Efforts and strategies could be a springboard to new working practices and workplace modernization
Despite all the positive news regarding greater productivity enabled by hybrid working, enterprises are still struggling to put in place successful and effective return to office (RTO) strategies. There is a fine line to tread to keep the benefits of greater flexibility for workers while avoiding the negatives such as isolation and over-work. Achieving this balance relies on radically improved cross-functional collaboration between different departments in a business as well as taking account of cultural, behavioural and demographic differences.
Getting RTO right means workers won’t feel they’re being forced into the office with a back-to-school mentality and, instead, they will welcome keeping the benefits of remote working while enjoying the sociability, collaboration and idea and experience exchange opportunities that the office provides. However, there is a hill to climb to attract workers back to the office willingly.
The Reluctant Returner has been identified in a report by designers Unispace which found that two-thirds of the 3,000 workers it surveyed in nine European countries are unwilling to go back to the workplace because of concerns about safety, commuting time, lost productivity and inability to focus. Poly’s research supports this, with office collaborator roles down to just 16% of the workforce, having fallen 11% in 2022, while remote collaborator roles are up 21% this year to 36% of the workforce.
People clearly like remote working but it must be enabled in a future-proof way that also makes the most of the traditional workplace. This means bringing in the technical infrastructure to dynamically enable hybrid working with HR policies and support in place to enable the blend of work locations that best suits each employee and their roles within an organisation.
It’s safe to say that approaches have matured beyond encouraging workers to return to offices with free donuts or good coffee but there remain groups of people desperate to RTO. Younger demographics in particular look to the office as a meet, date and mate space in addition to it providing an opportunity to build their professional networks. In addition, these workers typically are not set up with the space at home to work efficiently or comfortably so the office has a more powerful pull.
However, for older workers, those the younger demographic wants to network with, the attractions of staying at home for childcare and shorter commute advantages outweigh reasons to return. Job function also influences this with some workers having to be present because of the nature of their work while others never need to come into an office.
Enterprises need to take account of these conflicting attitudes and requirements and form a strategy to bring them together. EY, in its Stockholm offices, has adopted a model of bricks, bytes and behaviour to promote collaboration between HR, IT, real estate, facilities management, communications, branding and sustainability teams. Digital enablement of facilities such as meeting rooms is an essential foundation for this, but much work is still needed to make video meetings feel more sociable.
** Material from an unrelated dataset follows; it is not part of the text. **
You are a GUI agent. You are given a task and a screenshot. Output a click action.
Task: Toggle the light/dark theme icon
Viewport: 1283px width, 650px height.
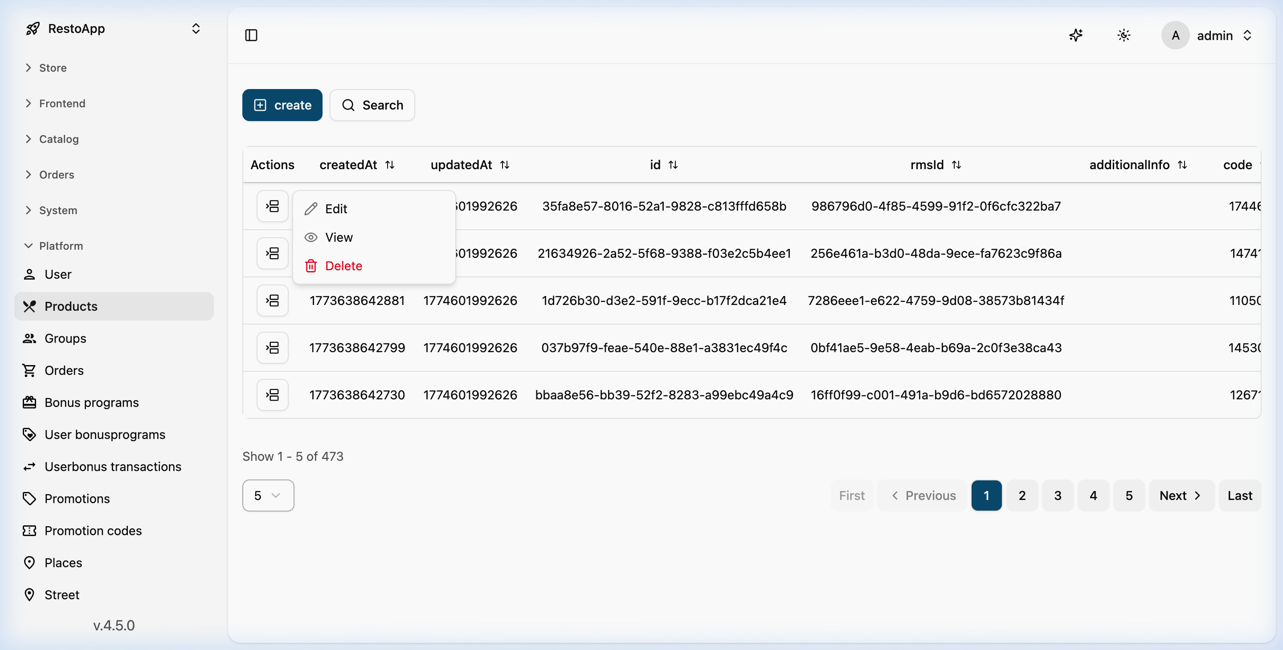1124,35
RTO is about far more than forcing workers back to desks. It has become an in-depth strategic process of how a company views itself and sees its future. Workers with all their varying needs and preferences must be accommodated and enabled with equipment that puts them on the same level as colleagues, regardless of their location. RTO should therefore be recognised as a pathway that will take time as practices develop and new working models are accommodated. It’s likely that the destination will change while this strategy is being executed, and the new world of work will involve a return to far more than a traditional office.